Screenshot grounding data:

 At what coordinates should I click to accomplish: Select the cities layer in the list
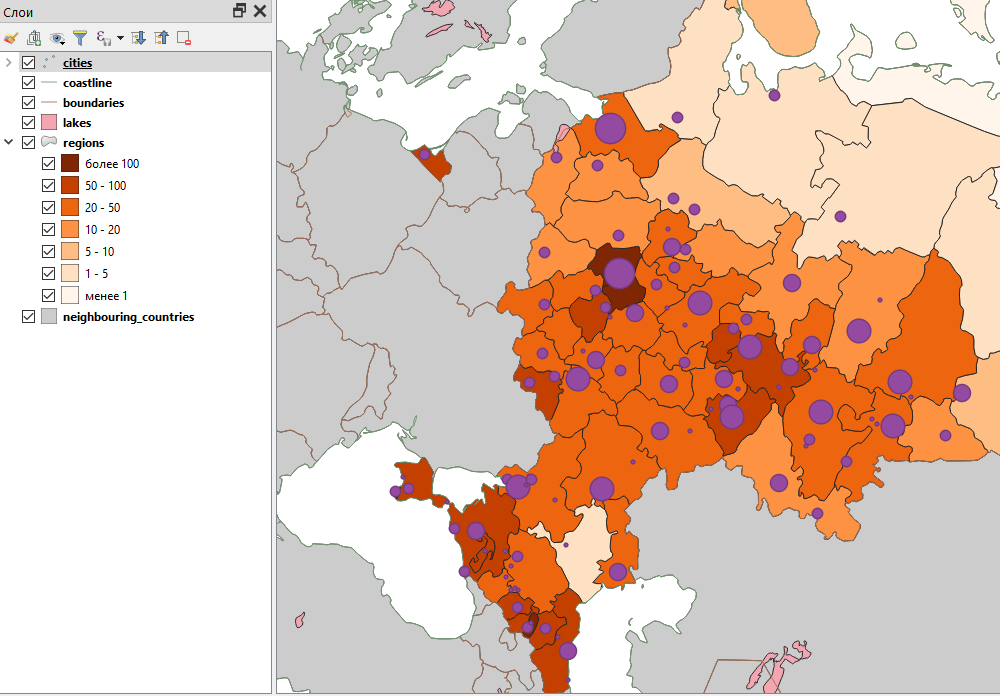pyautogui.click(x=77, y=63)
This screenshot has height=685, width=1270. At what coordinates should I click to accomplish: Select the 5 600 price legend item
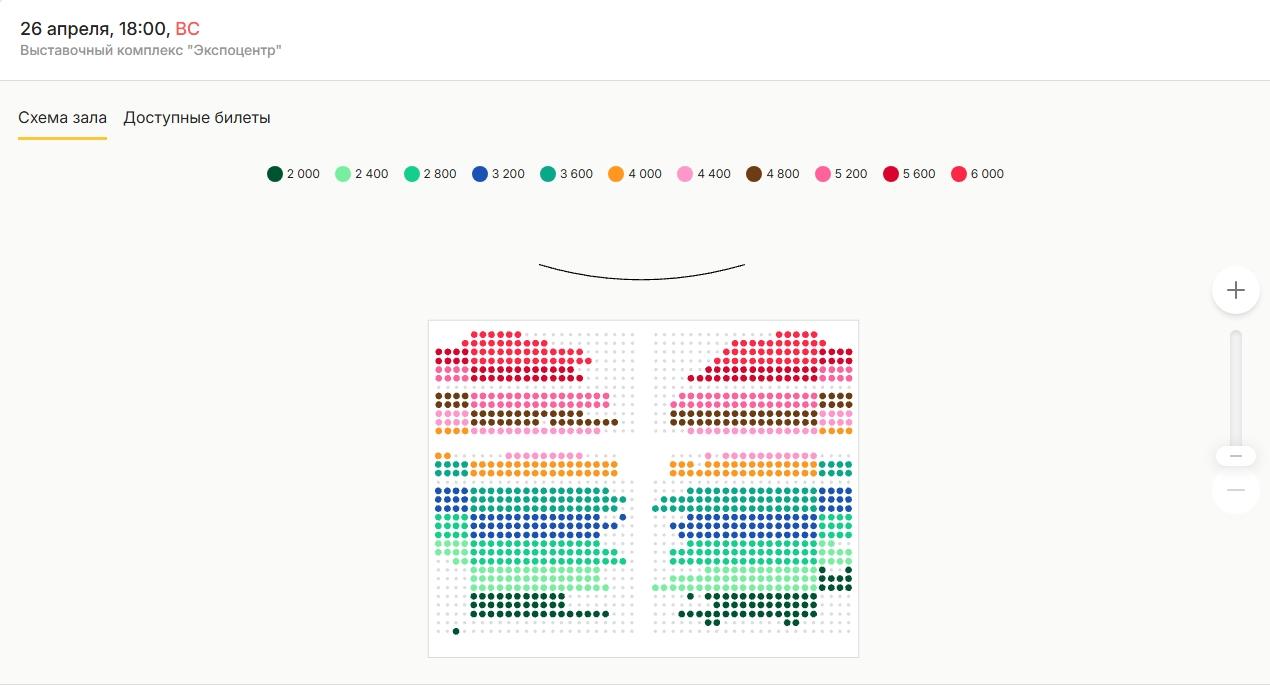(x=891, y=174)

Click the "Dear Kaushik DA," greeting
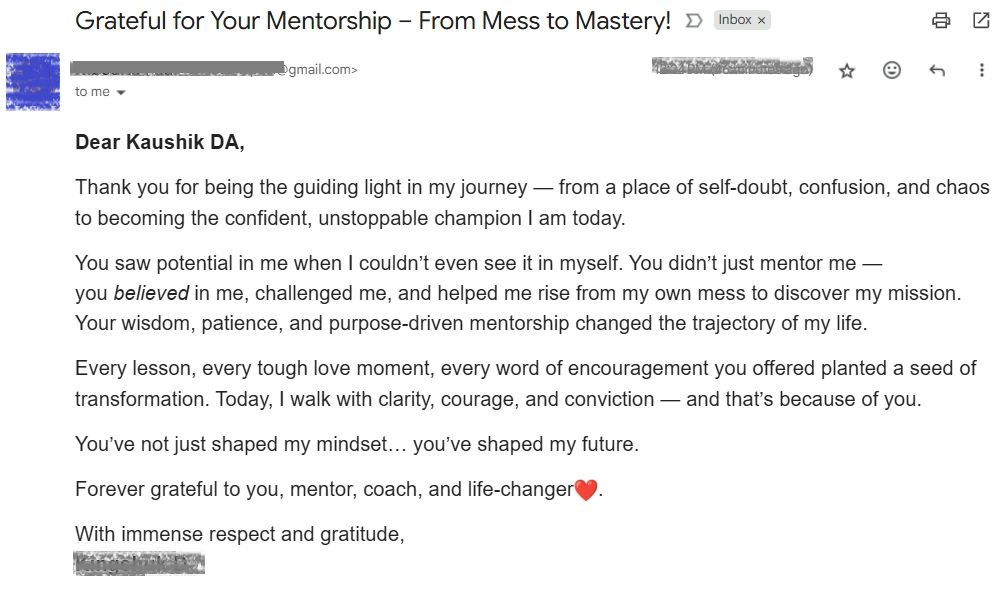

> **WHAT IS REQUIRED**
Although the records hold pictures, return only what remains, word for word.

> **SOLUTION**
 At what coordinates should I click to accomplish: Select the cities layer in the list
pyautogui.click(x=77, y=63)
This screenshot has height=685, width=1270. At what coordinates should I click to accomplish: Select the 5 600 price legend item
(x=891, y=174)

Click the "Dear Kaushik DA," greeting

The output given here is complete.